As of March 25, 2026, the record date for the Meeting, there were 5,546,309 shares of the Company’s common stock, par value $0.00001 per share (“Common Stock”), were issued and outstanding, with each share entitled to one vote on each proposal at the Meeting. At the Meeting, the stockholders holding an aggregate of 3,375,072 shares of Common Stock entitled to vote at the Meeting were represented in person or by proxy, representing approximately 60.85% of the outstanding shares of Common Stock, and thereby a quorum was present for the Meeting.
The final results for each of the proposals considered at the Meeting are set forth below, as certified by the inspector of elections for the Meeting.
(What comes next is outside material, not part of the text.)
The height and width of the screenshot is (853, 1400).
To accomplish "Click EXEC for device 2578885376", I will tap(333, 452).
These proposals are described in further detail in the Definitive Proxy Statement on Schedule 14A filed by the Company with the U.S. Securities and Exchange Commission on April 20, 2026 (the “Proxy Statement”)
Proposal No. 1: Election of Directors
| Nominee Name | For | Withheld | Broker Non-Votes | |||
| Christopher Cooper | 2,621,457 | 171,251 | 582,364 | |||
| Adam Chambers | 2,616,680 | 176,028 | 582,364 | |||
| George Scorsis | 2,664,628 | 128,080 | 582,364 | |||
| Angel Liriano | 2,664,666 | 128,042 | 582,364 |
A plurality of the votes cast at the Meeting was required to approve the election of each of the nominees listed above as directors to serve until the 2027 annual meeting of the Company’s stockholders and until each of their respective successors are elected and qualified or until each of their earlier resignation or removal (“Proposal No. 1”). Accordingly, Proposal No. 1 was approved and the four nominees elected at the Meeting commenced their respective terms at the end of the Meeting.
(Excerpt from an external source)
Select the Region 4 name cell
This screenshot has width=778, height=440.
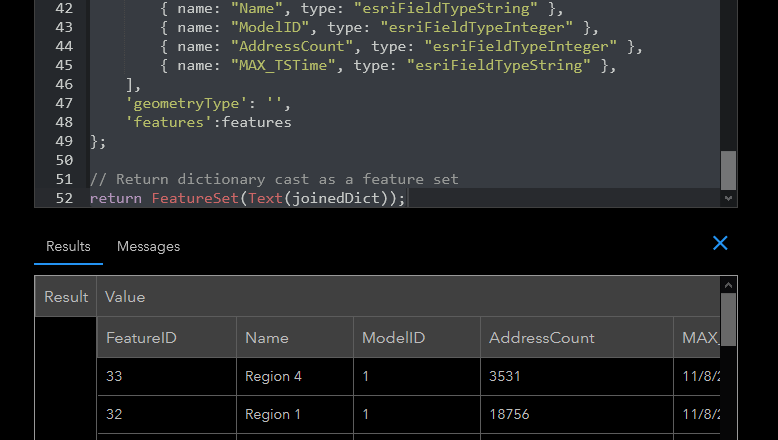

Proposal No. 2: Ratification of Appointment of Forvis Mazars, LLP as the Company’s Independent Registered Public Accounting Firm for the fiscal year ending December 31, 2026.
| For | Against | Abstentions | ||
| 3,191,174 | 12,417 | 171,481 |
A majority of the shares present in person or by proxy and entitled to vote at the Meeting was required to ratify the appointment of Forvis Mazars, LLP as the Company’s independent registered public accounting firm for the fiscal year ending December 31, 2026 (“Proposal No. 2”). Accordingly, Proposal No. 2 was approved.
Proposal No. 3: Advisory Vote on Executive Compensation (“Say on Pay”)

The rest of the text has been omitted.